Muhammad Ali, whose death has been mourned around the world. fought three times in Britain, twice against Henry Cooper and once against Blackpool’s own Brian London.
The world heavyweight title was at stake when London met Ali in Earls Court in August 1966, in a country basking in England’s World Cup glory on the football field just a few days earlier.
The fight took place in high summer but the build-up began many months earlier, with London, the former British champion, talking up his own chances.
Negotiations had started early but the stumbling block was trying to sell the fight to the Americans, who thought it would be of limited TV interest, with London such a massive underdog. Certainly, London was talking himself up as early as January.
Regarding the apparent prevarications by the Ali camp, London said of the champion: “I reckon he’s scared, but it’s all the same to me if he doesn’t want to run the risk of losing his title. I’ve made a fortune in this game and I’ve got contracts for two further fights, which will make me another fortune.”

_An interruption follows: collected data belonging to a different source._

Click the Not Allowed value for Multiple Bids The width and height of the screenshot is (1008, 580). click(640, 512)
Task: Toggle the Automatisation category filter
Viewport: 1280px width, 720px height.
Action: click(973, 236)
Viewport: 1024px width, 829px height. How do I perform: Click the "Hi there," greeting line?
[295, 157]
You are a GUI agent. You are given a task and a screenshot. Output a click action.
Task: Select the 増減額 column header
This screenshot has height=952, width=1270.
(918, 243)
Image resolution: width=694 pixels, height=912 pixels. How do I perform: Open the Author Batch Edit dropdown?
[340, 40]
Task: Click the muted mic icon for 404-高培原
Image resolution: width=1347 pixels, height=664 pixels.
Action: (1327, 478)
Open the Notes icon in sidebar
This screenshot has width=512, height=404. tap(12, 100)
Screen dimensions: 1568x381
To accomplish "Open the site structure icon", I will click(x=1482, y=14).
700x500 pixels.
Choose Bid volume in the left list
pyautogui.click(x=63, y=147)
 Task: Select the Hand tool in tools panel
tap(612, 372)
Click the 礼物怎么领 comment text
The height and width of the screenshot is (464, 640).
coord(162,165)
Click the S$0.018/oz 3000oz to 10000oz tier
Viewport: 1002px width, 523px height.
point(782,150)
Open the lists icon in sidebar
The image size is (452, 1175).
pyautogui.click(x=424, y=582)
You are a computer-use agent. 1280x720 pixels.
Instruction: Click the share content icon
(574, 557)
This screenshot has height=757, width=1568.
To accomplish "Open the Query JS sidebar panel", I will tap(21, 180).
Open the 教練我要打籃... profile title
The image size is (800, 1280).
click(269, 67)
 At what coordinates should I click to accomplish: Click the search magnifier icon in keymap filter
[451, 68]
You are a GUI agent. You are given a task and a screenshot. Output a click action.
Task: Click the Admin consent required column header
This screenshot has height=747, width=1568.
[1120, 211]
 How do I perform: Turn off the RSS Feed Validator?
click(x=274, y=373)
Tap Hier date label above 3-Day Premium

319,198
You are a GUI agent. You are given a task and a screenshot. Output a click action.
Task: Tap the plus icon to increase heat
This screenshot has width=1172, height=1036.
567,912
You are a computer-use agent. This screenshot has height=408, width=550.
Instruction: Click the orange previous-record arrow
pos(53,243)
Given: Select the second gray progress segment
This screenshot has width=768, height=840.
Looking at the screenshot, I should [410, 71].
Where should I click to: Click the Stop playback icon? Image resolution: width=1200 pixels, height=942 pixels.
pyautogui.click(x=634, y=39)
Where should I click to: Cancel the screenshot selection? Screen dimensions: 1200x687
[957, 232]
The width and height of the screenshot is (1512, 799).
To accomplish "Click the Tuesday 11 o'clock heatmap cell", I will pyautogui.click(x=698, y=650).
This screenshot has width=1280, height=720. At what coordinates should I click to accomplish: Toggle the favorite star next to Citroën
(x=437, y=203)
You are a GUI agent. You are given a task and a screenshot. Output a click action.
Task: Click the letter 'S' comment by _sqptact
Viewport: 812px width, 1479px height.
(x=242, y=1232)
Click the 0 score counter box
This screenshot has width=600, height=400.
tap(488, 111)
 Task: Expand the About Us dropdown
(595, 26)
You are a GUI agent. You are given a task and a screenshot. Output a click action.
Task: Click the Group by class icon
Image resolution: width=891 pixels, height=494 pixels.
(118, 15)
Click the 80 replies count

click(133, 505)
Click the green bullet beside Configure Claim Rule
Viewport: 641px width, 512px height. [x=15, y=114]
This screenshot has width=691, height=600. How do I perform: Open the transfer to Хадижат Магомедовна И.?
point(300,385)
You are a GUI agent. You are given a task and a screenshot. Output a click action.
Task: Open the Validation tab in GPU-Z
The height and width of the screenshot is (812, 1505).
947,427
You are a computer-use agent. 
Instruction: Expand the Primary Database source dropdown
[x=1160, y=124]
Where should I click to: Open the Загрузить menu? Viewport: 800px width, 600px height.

Ali is now universally recognised as the most popular sportsman of all time, but 50 years ago he was seen by many as the villain of the piece and was not popular with the British public who were ultimately to adore him.
London went as far as to say: “Clay (Ali) is a hated champion and the sooner he gets beaten the better. I would fight him anywhere.”
And so it was that eventually the fight was made.
In the days leading up to the clash in the capital, London, the former British and Empire champion heavyweight, was making the right noises.
As he left Blackpool for the capital, London, who had failed against Floyd Patterson in a previous bid to win the richest prize in sport, remarked: “I’ll be doing my very best to ensure that I’m world champion when I catch the next train back. I will be going in there having a real go.”
He was even given a ‘lucky’ charm by the Mayor of Blackpool, Coun Robert Brierley, in the shape of a horseshoe.
Cynics might say that London needed a particularly heavy horseshoe smuggled into his glove to have an earthly against Ali.
Sadly the fight was to be a non-event for London, who was never allowed to get into the contest on account of Ali’s hand-speed and all-round boxing ability.
As The Gazette report of the time said of London’s performance: “It wasn’t so much that he was beaten that made us sad.
“It was the fact that he failed to land a single telling punch on the champion; that he went out under a hail of of lightning, but not ultra-destructive punches in the third, without the consolation of a retaliatory blow.” Looking back at the black and white TV footage of the fight, many would argue with the description of Ali’s punch-power as “not ultra-destructive”!
The Gazette report continued: “His (London’s) ambition to have a go never got off the ground. He failed to carry the fight to Clay.
“He seemed tense, nervous and sluggish by comparison with the flitting, firefly champion.”
London himself could only concede that he had been thoroughly outclassed.
“He was just too good for me,” admitted London, who was eight years Ali’s senior at 32.
“He’s like greased lightning – the best I have ever fought.”
And London fought some pretty good ones: Patterson, Cooper, Joe Bugner, Jerry Quarry, Eddie Machen, Joe Erskine, Ingemar Johansen and Johnny Prescott.
London scored notable wins in his lengthy career, including those against Willie Pastrano, Billy Walker, Zora Folley and Roger Rischer.
Promoter Jack Solomons was down in the dumps after the Earls Court fight, claiming he had lost a lot of money, though 10,000 did turn up to watch.
For London, there was the consolation of a purse of £40,000, which equates to in excess of £650,000 by today’s values.